Most high-temperature reactors use graphite as a moderator and structural material. This includes high-temperature gas-cooled reactors with helium cooling and TRi-structural ISOtropic (TRISO) fuel particles embedded in graphite, as well as fluoride salt–cooled high-temperature reactors with clean salt coolant and TRISO fuel particles embedded in graphite and thermal spectrum molten salt reactors with a graphite moderator and fuel dissolved in the salt. The largest volume radioactive waste stream from these reactors is the irradiated graphite.

We describe herein a roadmap for management of these graphite wastes that contain radioactive 14C, tritium, and other radionuclides. There may be some graphite wastes with sufficiently low radioactivity levels that can be treated as nonradioactive waste and managed like other graphite waste.
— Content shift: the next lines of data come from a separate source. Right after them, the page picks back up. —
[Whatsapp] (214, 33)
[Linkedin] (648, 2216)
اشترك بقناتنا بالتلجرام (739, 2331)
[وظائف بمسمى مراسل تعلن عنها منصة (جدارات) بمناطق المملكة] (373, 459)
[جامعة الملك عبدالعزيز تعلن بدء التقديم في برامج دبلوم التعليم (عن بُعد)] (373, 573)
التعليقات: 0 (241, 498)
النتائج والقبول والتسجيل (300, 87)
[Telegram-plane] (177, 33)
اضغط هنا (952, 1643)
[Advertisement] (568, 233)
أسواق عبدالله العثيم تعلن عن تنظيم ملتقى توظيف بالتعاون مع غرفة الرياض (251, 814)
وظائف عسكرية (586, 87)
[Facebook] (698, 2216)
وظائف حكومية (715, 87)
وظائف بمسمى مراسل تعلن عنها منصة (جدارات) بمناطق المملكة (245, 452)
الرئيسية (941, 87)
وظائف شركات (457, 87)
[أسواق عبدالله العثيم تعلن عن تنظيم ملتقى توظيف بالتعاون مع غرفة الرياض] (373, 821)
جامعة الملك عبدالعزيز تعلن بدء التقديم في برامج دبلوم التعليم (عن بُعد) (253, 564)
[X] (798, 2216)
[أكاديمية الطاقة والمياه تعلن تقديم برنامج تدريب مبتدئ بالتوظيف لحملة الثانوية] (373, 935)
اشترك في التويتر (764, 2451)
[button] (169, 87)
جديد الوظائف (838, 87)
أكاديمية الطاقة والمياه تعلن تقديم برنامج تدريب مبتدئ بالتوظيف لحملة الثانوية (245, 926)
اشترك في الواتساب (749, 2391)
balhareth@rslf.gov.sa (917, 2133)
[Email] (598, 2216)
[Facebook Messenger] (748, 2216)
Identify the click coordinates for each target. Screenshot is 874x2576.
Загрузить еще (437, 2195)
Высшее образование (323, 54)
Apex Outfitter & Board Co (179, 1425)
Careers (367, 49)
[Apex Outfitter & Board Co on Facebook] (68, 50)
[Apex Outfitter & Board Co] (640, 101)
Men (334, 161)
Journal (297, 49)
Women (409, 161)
Management options for the graphite include (1) direct disposal, (2) recycled back to the reactor or other nuclear applications, and (3) oxidizing the graphite with release as an effluent or underground sequestration of the carbon dioxide. Cosequestration of this carbon dioxide with carbon dioxide from industrial, biological, and cement production processes can isotopically dilute the 14C before sequestration to eliminate the possibility of exceeding individual radiation exposure limits.

We also describe options for processing graphite-matrix TRISO fuel, including separating the bulk graphite to reduce the volumes of used fuel for disposal or processing to recover fissile materials. The inventories of radioactive isotopes in different carbon wastes vary by many orders of magnitude; thus, there is no single economic option for the management of all graphite waste.